What to work on >>
Each line of the records that holds the word "agent" should be copied out.

Information shown >>
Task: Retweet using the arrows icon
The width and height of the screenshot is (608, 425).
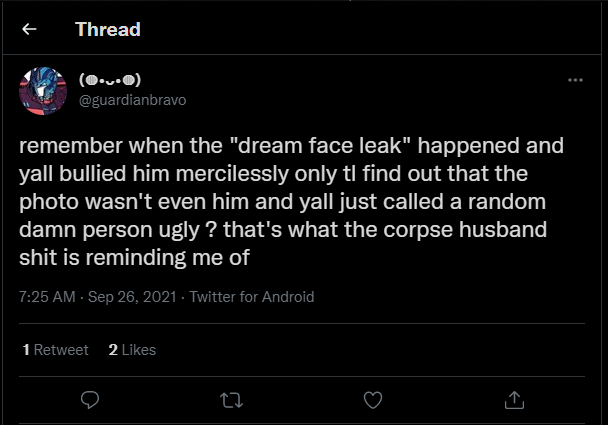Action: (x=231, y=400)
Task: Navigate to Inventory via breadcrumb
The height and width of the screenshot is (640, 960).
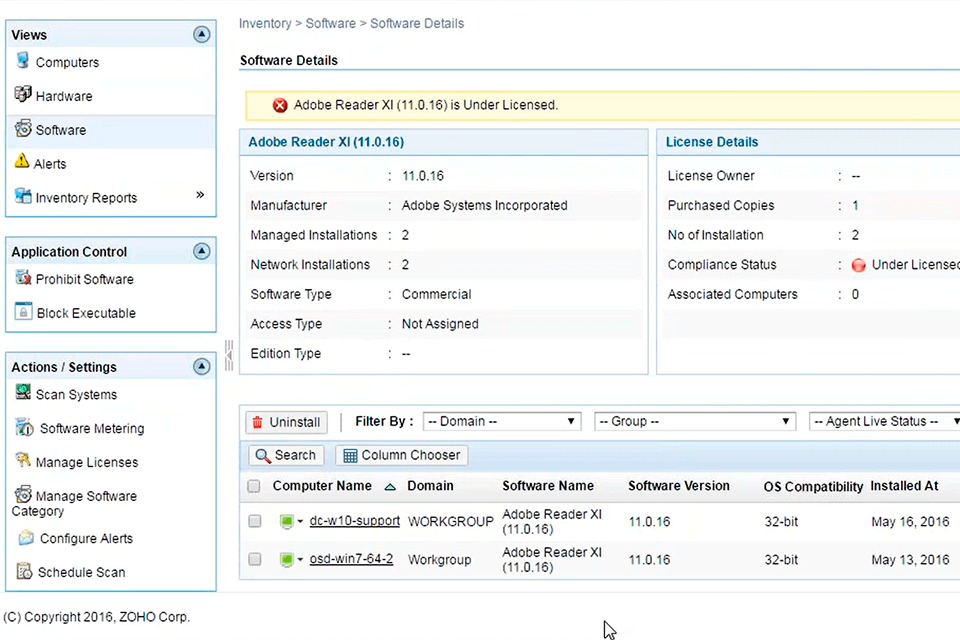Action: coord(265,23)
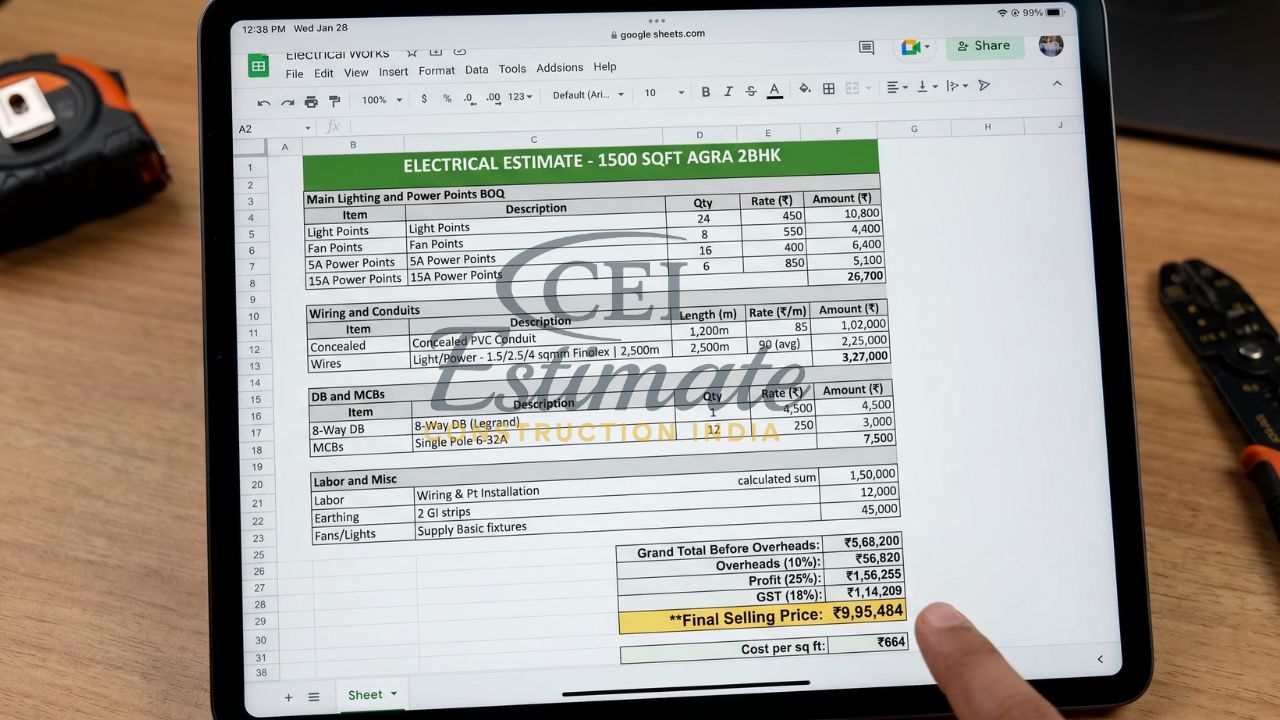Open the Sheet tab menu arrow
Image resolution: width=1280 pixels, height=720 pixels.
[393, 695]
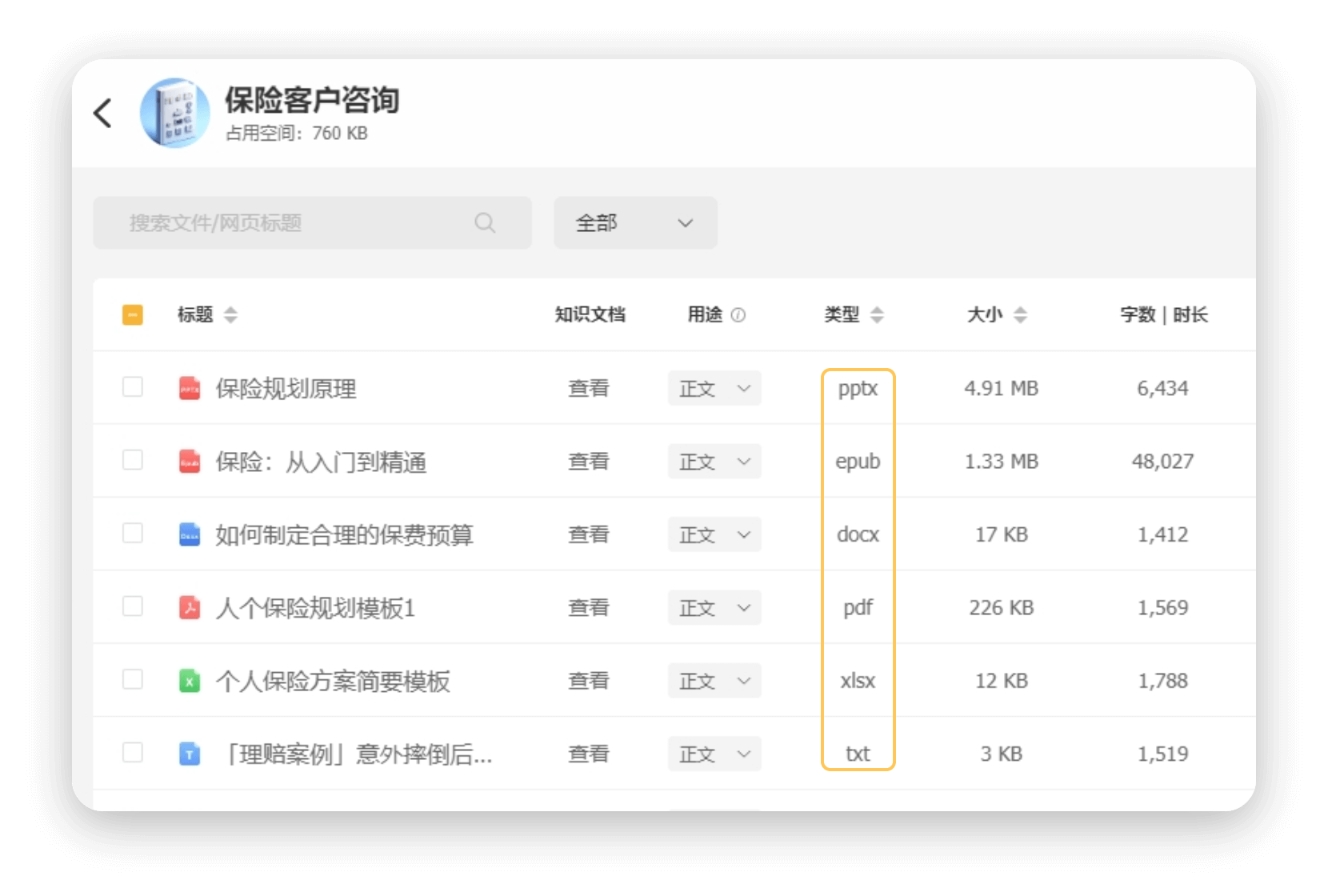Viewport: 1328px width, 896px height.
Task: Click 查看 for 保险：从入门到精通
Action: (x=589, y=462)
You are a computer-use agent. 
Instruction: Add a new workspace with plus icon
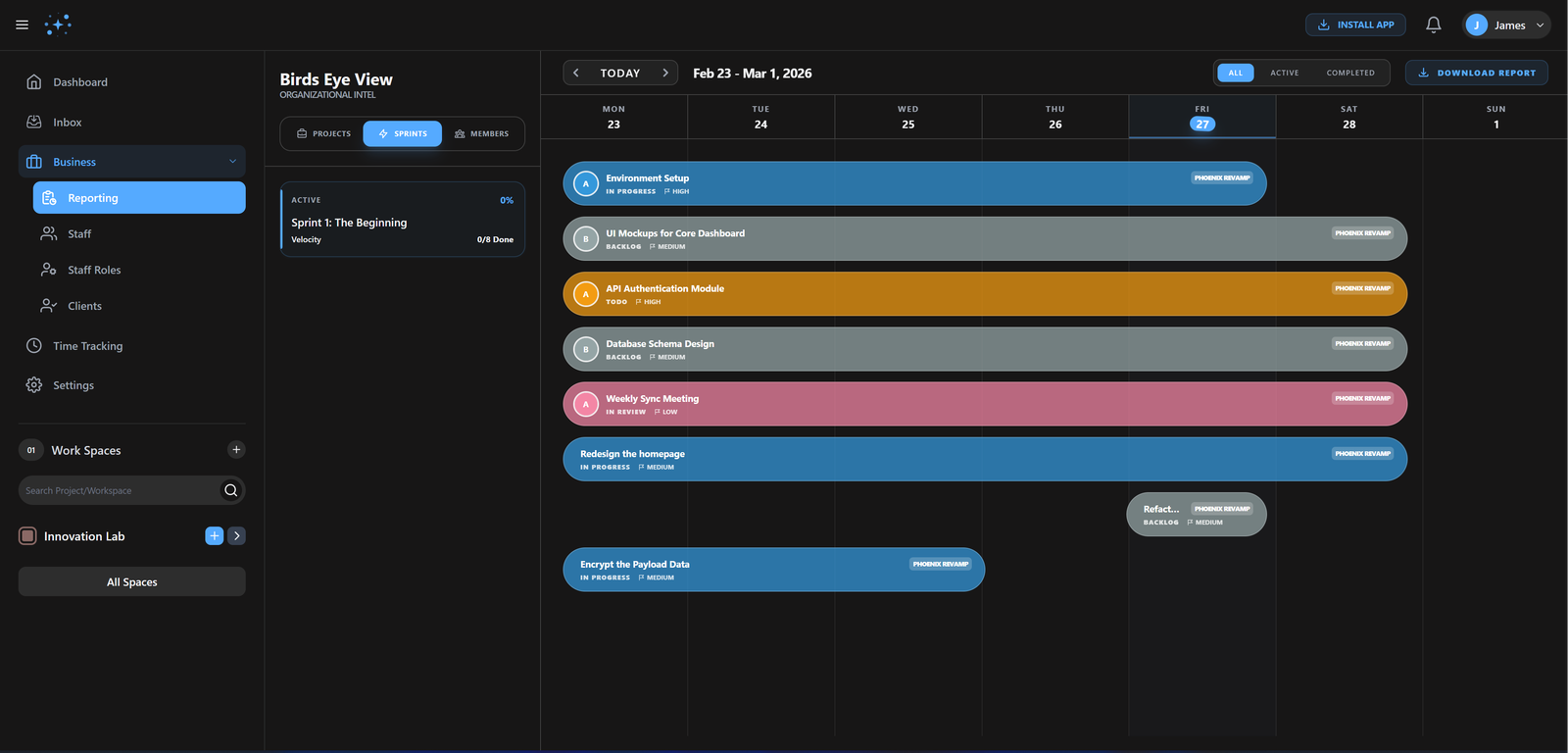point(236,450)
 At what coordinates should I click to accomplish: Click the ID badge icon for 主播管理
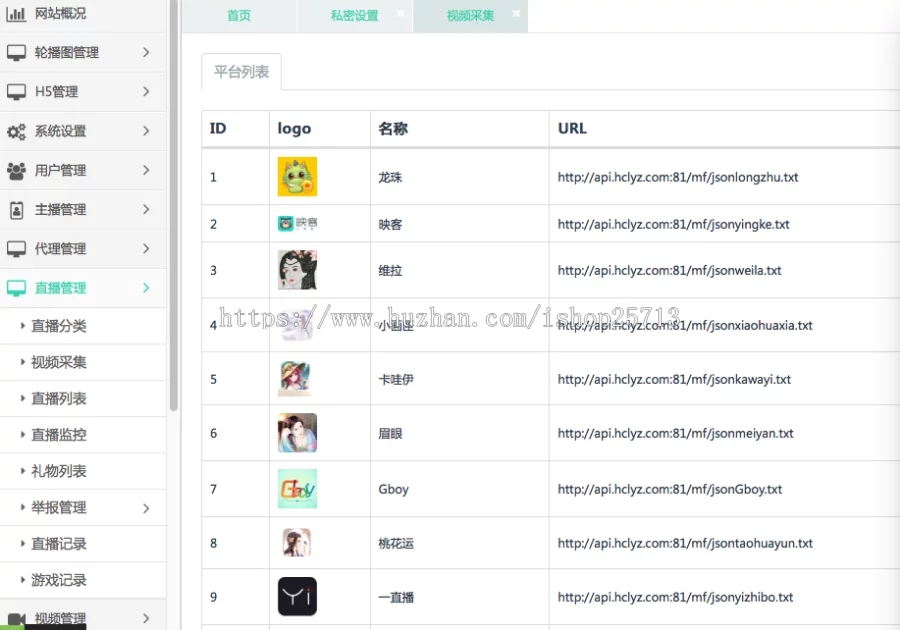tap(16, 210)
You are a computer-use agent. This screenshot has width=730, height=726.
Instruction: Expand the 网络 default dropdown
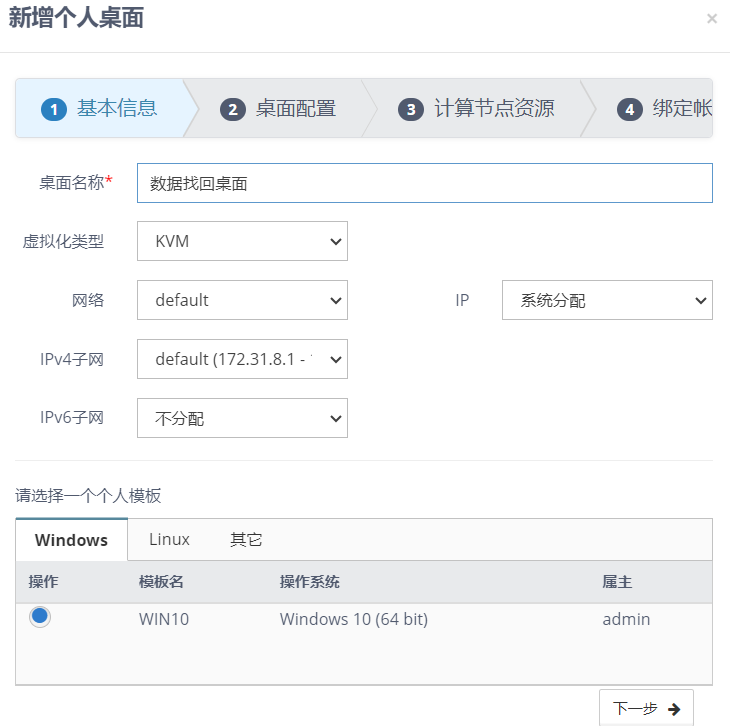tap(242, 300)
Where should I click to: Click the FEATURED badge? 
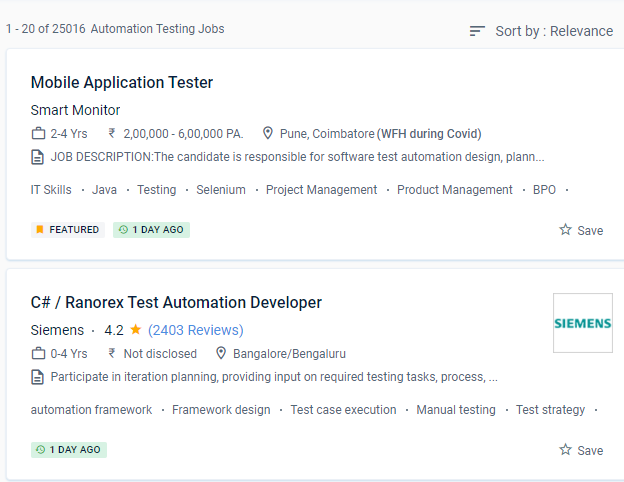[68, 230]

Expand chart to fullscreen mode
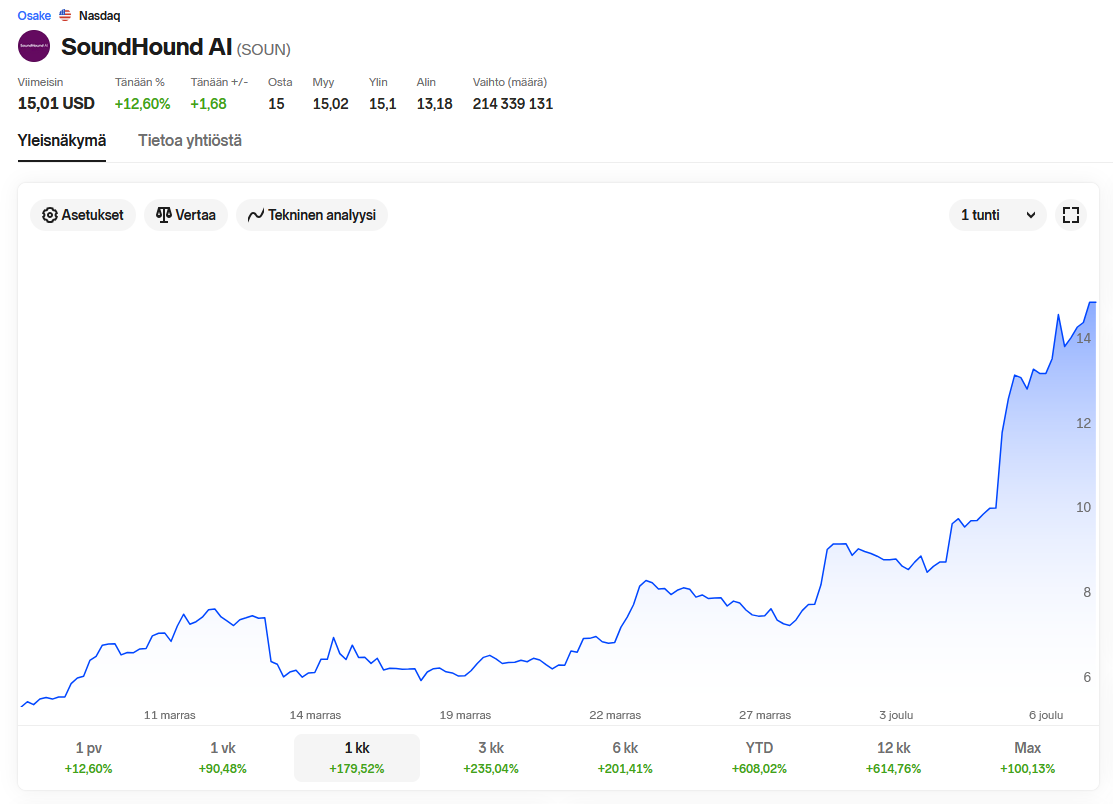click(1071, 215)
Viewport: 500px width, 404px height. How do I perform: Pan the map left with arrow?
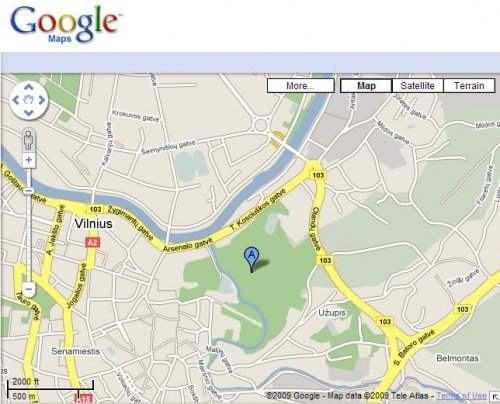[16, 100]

Written solution >>
You are a computer-use agent. 
You are a computer-use agent. This screenshot has width=730, height=726.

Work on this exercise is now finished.